Mechanism-based proteomic screening identifies targets of thioredoxin-like proteins [Genomics and Proteomics]

January 5th, 2015 by Nakao, L. S., Everley, R. A., Marino, S. M., Lo, S. M., de Souza, L. E., Gygi, S. P., Gladyshev, V. N.

Thioredoxin (Trx)-fold proteins are protagonists of numerous cellular pathways that are subject to thiol-based redox control. The best-characterized regulator of thiols in proteins is Trx1 itself, which together with thioredoxin reductase 1 (TR1) and peroxiredoxins (Prxs) comprises a key redox regulatory system in mammalian cells. However, there are numerous other Trx-like proteins, whose functions and redox interactors are unknown. It is also unclear if the principles of Trx1-based redox control apply to these proteins.
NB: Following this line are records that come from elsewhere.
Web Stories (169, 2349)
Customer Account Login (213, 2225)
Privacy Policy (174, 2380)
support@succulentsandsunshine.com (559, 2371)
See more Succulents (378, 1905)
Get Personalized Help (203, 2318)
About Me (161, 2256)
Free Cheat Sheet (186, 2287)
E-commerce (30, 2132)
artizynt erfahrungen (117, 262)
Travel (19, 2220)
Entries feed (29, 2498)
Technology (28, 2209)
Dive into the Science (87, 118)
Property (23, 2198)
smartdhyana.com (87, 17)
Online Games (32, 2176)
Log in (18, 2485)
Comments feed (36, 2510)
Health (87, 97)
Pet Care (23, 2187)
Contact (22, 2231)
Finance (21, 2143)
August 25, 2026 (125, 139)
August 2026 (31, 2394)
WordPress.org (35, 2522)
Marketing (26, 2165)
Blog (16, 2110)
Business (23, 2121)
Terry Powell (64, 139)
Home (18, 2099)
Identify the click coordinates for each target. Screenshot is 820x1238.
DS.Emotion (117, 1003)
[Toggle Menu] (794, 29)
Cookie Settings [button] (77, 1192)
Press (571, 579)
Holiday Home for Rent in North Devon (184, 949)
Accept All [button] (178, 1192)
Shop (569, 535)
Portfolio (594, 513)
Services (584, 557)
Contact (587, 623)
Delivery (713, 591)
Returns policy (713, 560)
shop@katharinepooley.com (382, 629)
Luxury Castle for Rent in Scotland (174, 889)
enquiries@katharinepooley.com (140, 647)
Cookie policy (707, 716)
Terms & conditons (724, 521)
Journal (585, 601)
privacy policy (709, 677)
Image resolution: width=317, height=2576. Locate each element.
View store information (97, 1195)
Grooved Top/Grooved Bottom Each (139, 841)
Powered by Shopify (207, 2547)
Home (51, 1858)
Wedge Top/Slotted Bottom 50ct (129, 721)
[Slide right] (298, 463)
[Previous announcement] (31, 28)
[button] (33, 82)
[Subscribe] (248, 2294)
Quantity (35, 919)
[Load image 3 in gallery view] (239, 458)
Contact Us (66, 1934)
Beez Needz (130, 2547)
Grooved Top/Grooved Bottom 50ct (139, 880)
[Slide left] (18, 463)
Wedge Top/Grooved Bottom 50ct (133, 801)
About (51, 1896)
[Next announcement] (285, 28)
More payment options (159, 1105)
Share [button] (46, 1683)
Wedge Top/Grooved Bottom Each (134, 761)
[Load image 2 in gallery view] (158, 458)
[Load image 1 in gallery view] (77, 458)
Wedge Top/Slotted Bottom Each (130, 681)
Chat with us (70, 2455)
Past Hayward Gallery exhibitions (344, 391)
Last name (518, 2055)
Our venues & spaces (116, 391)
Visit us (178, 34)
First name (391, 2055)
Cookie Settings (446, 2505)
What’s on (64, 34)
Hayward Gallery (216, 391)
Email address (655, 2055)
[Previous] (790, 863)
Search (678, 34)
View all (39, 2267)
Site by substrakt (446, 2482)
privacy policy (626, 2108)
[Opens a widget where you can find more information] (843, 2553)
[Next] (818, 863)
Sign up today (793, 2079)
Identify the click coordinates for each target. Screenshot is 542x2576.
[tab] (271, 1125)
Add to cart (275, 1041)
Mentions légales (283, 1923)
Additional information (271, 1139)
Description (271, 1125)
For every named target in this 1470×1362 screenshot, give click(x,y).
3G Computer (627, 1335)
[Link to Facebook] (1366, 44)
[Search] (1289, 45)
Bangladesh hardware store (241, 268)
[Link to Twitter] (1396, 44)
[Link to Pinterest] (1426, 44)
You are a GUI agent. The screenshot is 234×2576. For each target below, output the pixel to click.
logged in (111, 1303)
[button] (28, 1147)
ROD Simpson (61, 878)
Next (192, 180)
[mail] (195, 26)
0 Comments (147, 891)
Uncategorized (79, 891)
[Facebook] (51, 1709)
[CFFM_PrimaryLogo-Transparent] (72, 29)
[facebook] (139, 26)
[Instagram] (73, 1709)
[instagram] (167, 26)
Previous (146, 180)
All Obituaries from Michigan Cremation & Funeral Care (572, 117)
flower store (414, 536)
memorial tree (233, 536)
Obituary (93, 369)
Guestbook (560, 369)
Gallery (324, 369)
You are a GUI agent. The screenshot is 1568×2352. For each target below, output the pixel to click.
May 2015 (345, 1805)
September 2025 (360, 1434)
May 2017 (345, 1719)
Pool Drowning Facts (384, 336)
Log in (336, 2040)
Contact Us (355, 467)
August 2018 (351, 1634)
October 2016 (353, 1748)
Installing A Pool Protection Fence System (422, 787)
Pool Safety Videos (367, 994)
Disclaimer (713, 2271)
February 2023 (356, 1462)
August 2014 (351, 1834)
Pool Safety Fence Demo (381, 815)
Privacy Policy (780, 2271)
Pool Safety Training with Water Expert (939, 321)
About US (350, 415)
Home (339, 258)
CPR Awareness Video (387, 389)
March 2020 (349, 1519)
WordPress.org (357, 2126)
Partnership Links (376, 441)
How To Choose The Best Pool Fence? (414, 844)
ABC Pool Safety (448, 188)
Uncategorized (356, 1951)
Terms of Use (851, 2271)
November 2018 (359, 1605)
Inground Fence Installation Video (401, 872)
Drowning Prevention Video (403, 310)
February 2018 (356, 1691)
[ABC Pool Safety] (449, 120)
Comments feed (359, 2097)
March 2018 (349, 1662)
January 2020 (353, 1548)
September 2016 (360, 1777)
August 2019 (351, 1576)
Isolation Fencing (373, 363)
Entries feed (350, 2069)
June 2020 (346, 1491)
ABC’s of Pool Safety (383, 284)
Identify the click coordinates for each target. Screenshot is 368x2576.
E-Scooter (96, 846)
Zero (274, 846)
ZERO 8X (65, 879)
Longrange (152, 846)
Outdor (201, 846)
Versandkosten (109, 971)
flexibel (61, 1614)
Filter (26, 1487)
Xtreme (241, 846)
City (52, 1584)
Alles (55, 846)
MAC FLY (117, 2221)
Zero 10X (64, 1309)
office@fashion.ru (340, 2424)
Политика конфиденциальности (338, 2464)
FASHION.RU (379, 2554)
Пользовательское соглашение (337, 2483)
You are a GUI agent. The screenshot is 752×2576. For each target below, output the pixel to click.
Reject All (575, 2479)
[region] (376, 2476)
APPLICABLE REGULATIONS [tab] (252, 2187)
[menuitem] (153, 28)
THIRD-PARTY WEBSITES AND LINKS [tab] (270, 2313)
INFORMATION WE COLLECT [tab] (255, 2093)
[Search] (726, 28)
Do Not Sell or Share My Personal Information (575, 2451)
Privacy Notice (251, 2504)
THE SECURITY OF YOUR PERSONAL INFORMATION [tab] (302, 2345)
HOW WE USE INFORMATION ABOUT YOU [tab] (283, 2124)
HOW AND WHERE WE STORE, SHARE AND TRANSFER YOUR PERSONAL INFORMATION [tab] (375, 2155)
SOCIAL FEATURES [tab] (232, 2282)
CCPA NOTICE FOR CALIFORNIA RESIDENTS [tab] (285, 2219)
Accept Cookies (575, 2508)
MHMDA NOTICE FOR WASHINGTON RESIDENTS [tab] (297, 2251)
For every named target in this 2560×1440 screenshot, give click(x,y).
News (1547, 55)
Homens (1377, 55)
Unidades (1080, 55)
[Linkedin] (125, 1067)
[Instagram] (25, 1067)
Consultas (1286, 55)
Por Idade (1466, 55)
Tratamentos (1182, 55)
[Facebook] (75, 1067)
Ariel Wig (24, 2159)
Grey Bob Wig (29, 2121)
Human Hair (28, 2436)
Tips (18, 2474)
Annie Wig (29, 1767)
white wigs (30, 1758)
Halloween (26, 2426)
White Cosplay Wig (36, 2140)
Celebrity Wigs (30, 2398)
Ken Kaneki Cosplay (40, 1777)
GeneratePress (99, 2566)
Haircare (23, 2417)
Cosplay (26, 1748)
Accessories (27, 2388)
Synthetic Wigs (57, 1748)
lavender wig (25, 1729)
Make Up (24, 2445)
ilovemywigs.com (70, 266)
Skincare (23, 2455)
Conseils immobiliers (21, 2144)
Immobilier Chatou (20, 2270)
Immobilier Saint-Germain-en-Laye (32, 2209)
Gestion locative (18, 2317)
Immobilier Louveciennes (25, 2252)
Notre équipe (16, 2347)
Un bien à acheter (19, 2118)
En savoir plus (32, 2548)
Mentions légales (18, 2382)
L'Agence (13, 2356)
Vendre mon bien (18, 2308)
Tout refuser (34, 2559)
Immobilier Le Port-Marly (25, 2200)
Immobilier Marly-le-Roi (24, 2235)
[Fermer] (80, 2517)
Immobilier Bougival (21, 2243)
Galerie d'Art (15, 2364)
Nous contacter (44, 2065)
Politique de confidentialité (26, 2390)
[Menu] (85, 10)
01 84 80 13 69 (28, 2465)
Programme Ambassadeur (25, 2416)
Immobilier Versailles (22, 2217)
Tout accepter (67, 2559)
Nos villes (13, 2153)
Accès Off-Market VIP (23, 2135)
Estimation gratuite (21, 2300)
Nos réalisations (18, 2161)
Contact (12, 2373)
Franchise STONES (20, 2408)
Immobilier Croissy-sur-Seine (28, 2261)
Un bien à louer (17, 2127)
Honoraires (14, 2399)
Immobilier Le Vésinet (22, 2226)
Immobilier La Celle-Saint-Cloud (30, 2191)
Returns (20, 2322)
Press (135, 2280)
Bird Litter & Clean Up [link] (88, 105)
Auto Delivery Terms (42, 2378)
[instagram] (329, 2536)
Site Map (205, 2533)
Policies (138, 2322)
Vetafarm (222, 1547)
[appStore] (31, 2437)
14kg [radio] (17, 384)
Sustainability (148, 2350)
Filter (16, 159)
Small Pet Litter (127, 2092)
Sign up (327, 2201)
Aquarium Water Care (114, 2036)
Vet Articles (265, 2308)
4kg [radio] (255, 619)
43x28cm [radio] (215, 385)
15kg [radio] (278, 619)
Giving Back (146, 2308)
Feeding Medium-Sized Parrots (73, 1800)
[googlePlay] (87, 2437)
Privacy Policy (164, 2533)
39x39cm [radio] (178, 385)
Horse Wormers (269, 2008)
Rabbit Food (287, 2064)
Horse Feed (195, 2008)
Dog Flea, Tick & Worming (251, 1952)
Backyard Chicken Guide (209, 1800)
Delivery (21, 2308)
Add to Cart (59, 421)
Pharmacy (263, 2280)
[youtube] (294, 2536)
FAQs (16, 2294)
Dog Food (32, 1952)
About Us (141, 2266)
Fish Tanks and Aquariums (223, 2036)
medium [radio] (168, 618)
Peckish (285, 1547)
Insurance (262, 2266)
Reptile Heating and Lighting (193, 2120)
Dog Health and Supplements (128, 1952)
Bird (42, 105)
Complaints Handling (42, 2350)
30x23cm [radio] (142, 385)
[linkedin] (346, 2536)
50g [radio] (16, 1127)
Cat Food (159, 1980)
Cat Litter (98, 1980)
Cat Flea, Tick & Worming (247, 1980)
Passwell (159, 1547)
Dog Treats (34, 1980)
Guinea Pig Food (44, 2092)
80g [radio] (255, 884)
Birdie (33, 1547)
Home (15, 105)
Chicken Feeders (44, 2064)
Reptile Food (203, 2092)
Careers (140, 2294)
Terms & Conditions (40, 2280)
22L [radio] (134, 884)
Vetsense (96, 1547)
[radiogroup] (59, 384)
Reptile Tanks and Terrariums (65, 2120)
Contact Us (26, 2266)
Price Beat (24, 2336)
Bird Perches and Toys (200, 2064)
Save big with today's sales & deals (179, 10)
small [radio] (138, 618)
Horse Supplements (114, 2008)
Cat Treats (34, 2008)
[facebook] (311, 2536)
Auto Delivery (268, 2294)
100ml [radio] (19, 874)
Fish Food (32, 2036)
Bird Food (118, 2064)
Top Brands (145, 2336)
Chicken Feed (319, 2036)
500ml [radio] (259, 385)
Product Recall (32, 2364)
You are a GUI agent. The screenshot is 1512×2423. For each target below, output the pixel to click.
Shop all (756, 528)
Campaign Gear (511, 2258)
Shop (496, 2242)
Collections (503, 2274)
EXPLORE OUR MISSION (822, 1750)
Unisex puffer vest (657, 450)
Here, we employed a proteomic strategy to four Trx-like proteins containing CxxC motifs, namely Trx1, Rdx12, Trx-like protein 1 (Txnl1) and nucleoredoxin 1 (Nxn1), whose cellular targets were trapped in vivo using mutant Trx-like proteins, under conditions of low endogenous expression of these proteins. Prxs were detected as key redox targets of Trx1, but this approach also supported the detection of TR1, which is the Trx1 reductant, as well as mitochondrial intermembrane proteins AIFM1 and Mia40. In addition, glutathione peroxidase 4 was found to be a Rdx12 redox target. In contrast, no redox targets of Txnl1 and Nxn1 could be detected, suggesting that their CxxC motifs do not engage in mixed disulfides with cellular proteins. For some Trx-like proteins, the method allowed distinguishing redox and non-redox interactions. Parallel, comparative analyses of multiple thiol oxidoreductases revealed differences in the functions of their CxxC motifs, providing important insights into thiol-based redox control of cellular processes.